_Exercise_:
Please swap "Refresh" for "Reload" in the items that run from the start through the line containing "click(765, 90)", and give that part again with nothing else changed and the pictures left out.

-*-*-

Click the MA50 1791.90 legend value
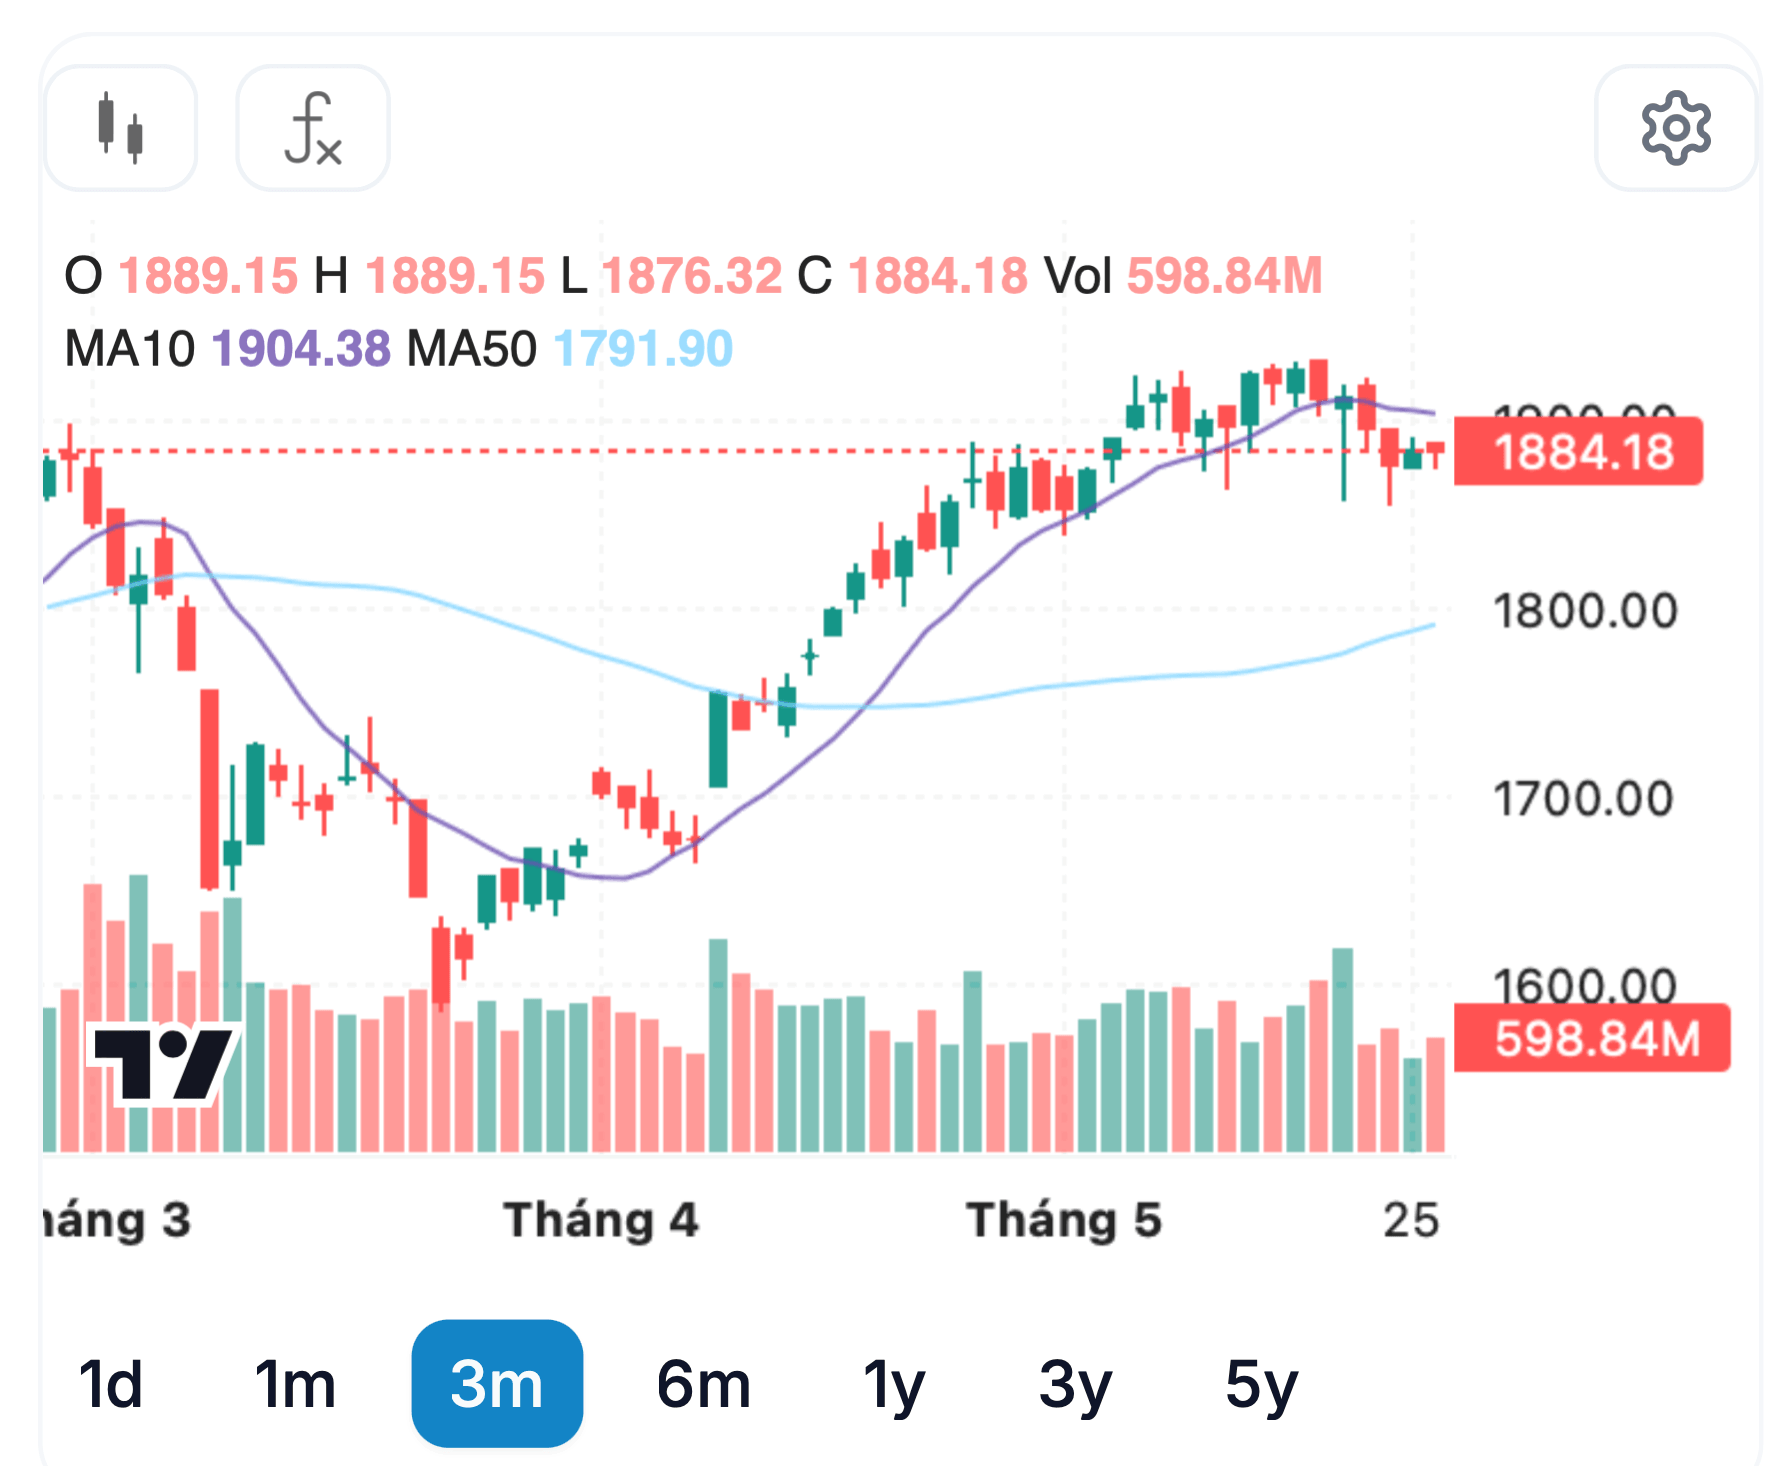The width and height of the screenshot is (1788, 1466). click(x=570, y=349)
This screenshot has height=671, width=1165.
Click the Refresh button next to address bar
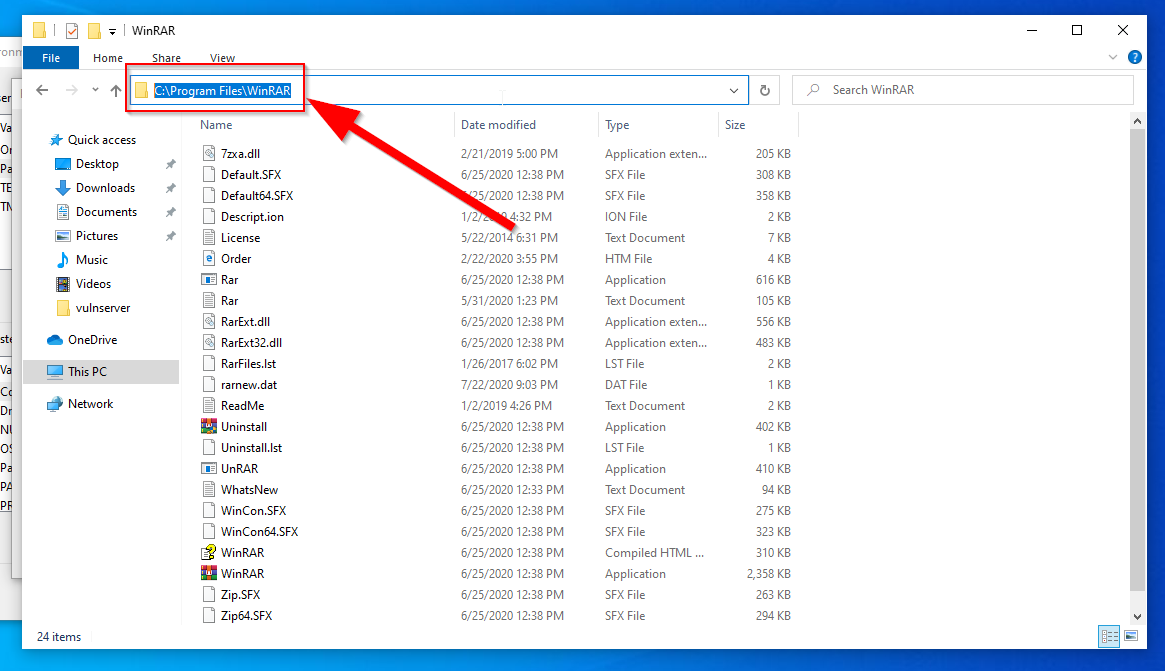click(765, 90)
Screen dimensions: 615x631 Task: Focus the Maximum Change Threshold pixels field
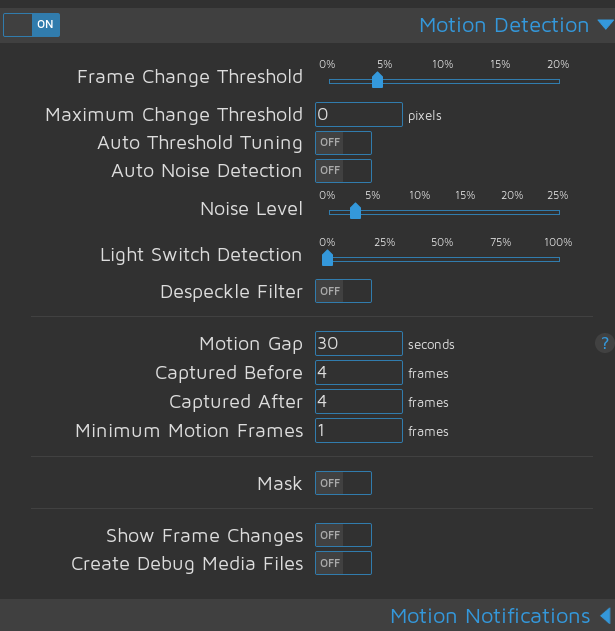coord(359,115)
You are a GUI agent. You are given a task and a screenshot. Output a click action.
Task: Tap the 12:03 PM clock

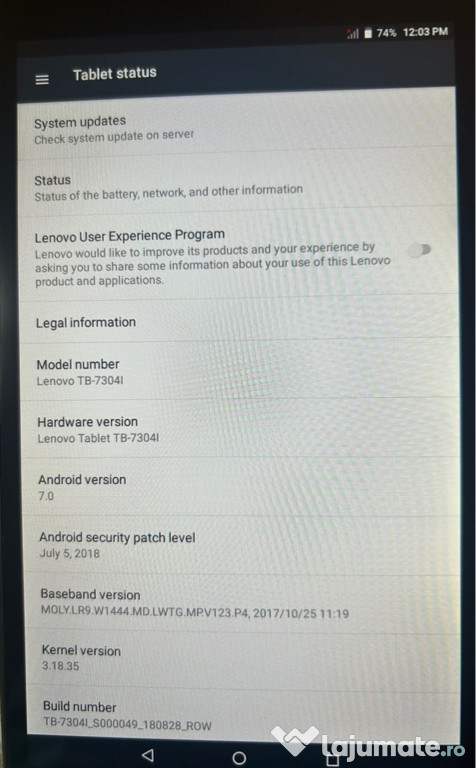point(425,32)
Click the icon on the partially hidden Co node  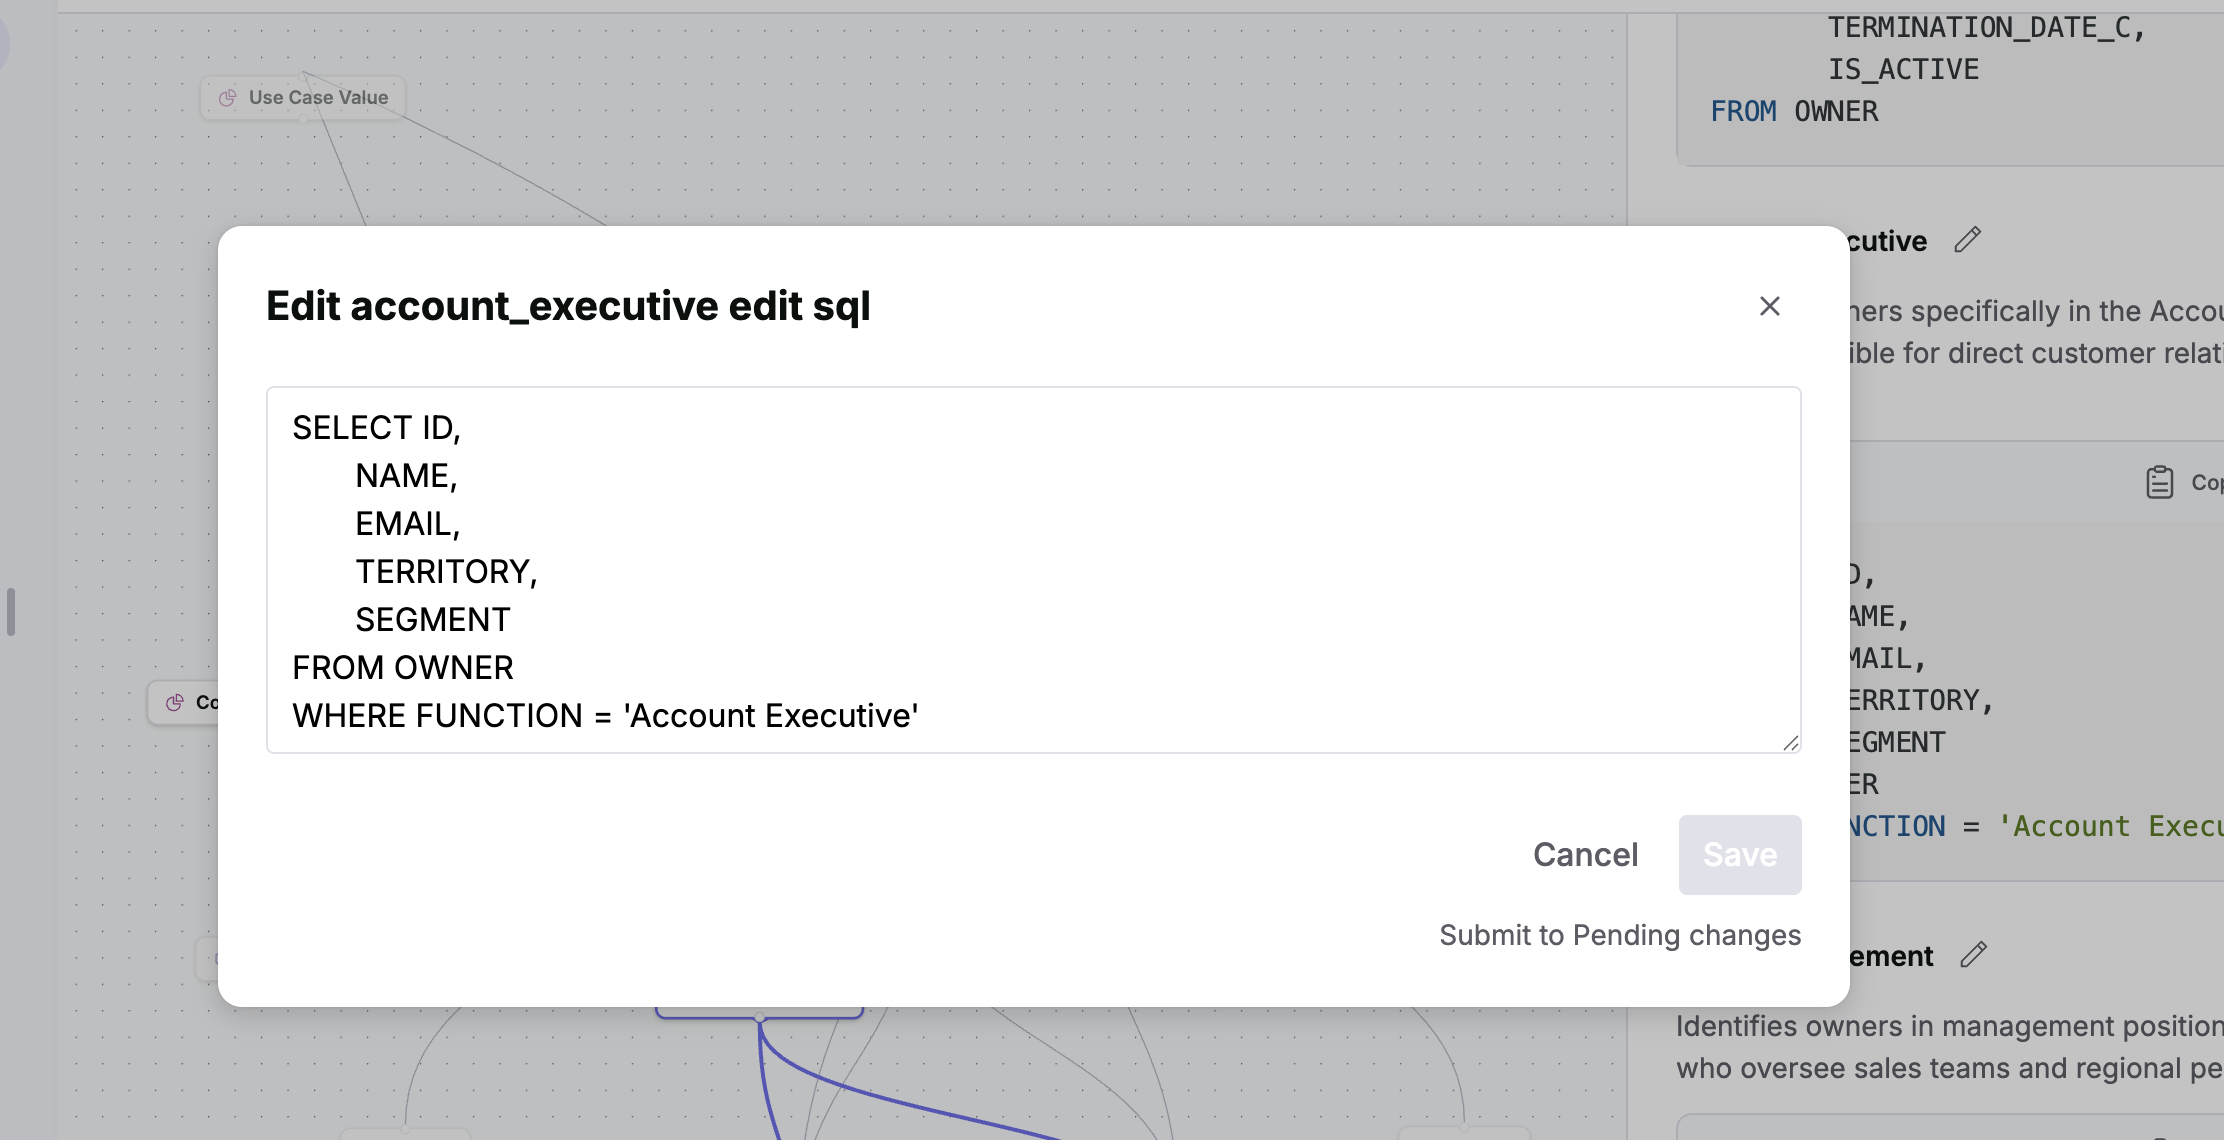tap(175, 703)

-*-*-

_Final result_:
Click the MA50 1791.90 legend value
The width and height of the screenshot is (1788, 1466). click(x=570, y=349)
This screenshot has height=671, width=1165.
Click the Reload button next to address bar
click(765, 90)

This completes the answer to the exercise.